The Corderie museum today displays different types of naval rope, the wooden machines & accessories used to manufacture it, 17C etchings of the process, and samples of the hemp and other dried vegetable matter which provided the basic raw materials. A historian gave a demonstration of how production worked in the Corderie, using original tools (and a volunteer from the audience). The emphasis was very much on the technical, technological history of rope-making, and – judging by the faces of the French and foreign visitors – it was strangely riveting.

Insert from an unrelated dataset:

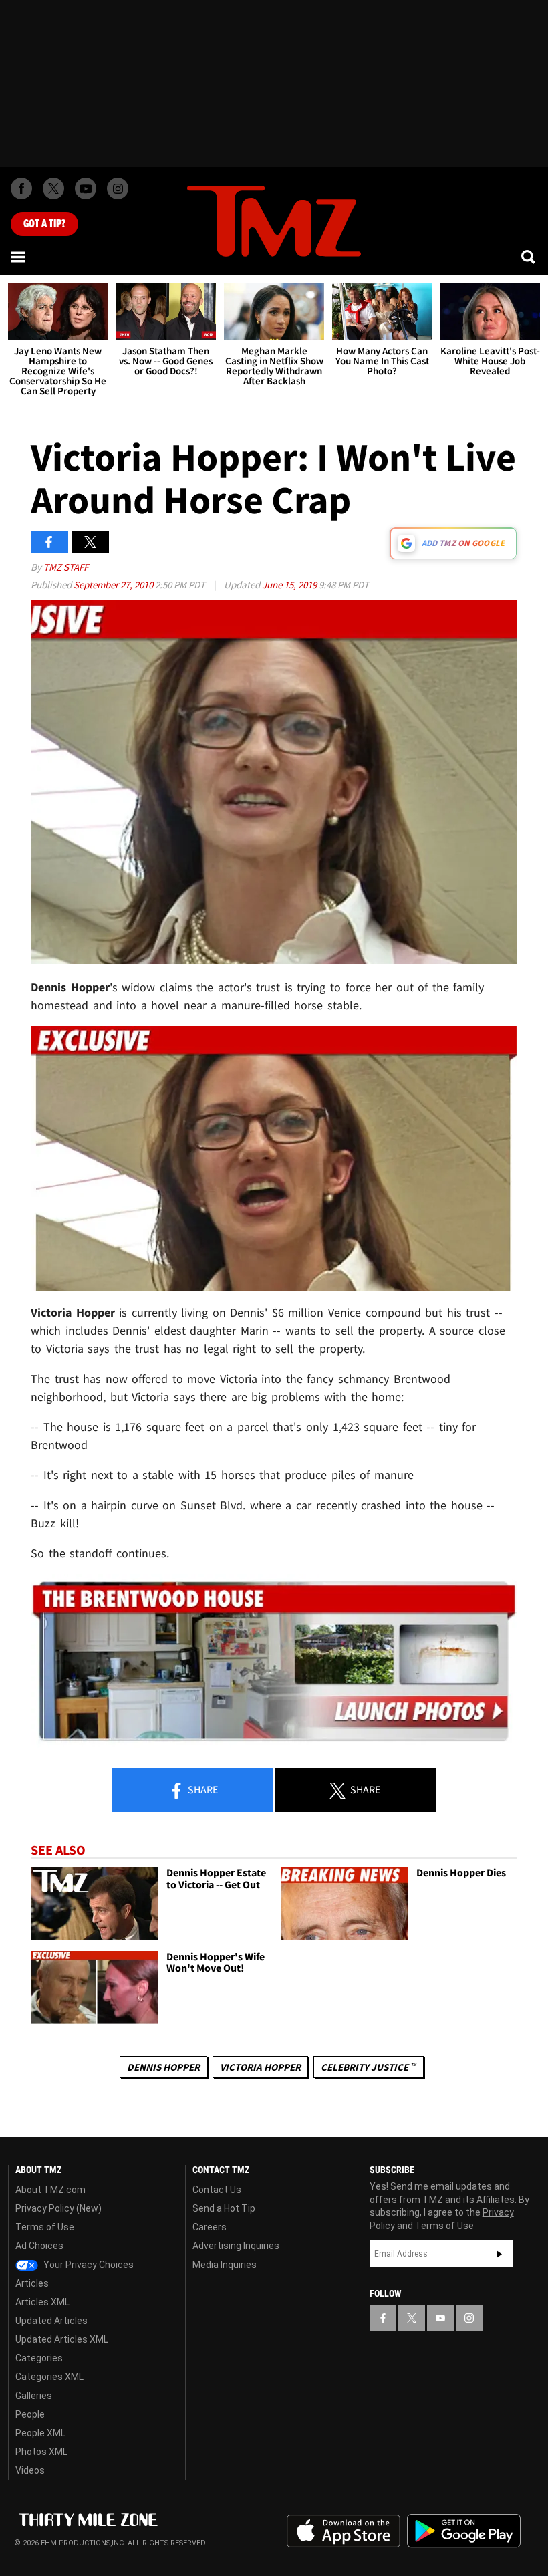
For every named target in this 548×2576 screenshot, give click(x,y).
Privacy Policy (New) (58, 2208)
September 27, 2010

In British museums and English Heritage sites, there is an attempt to make visitors feel connected to the history they are learning about, and to encourage imaginative empathy, by presenting the past through the eyes of the ‘ordinary’ people who lived in it – the humble sailors on the Mary Rose, or locals caught up in the Battle of Bosworth. The visitor audio guide at Whitby Abbey consists of an early medieval nun telling you about her life on that headland. Even though 20C French historians were so important in reinventing social and cultural history, there was nothing at the Corderie about the everyday life of the rope makers, or their experiences. They existed only as little male figures, in breeches and big hats, toiling away on 17C prints. But the museum was, nonetheless, no less exciting, or stimulating to the imagination, for that. It was good to see an institution telling its own slice of industrial, naval and French history with such passion, clarity, and confidence that the public would respond to a good story, clearly told, however recondite it might appear at first glance. I liked the fact that the Corderie made no apologies for being a museum dedicated to 17C rope making in western France, and pulled it off with such panache.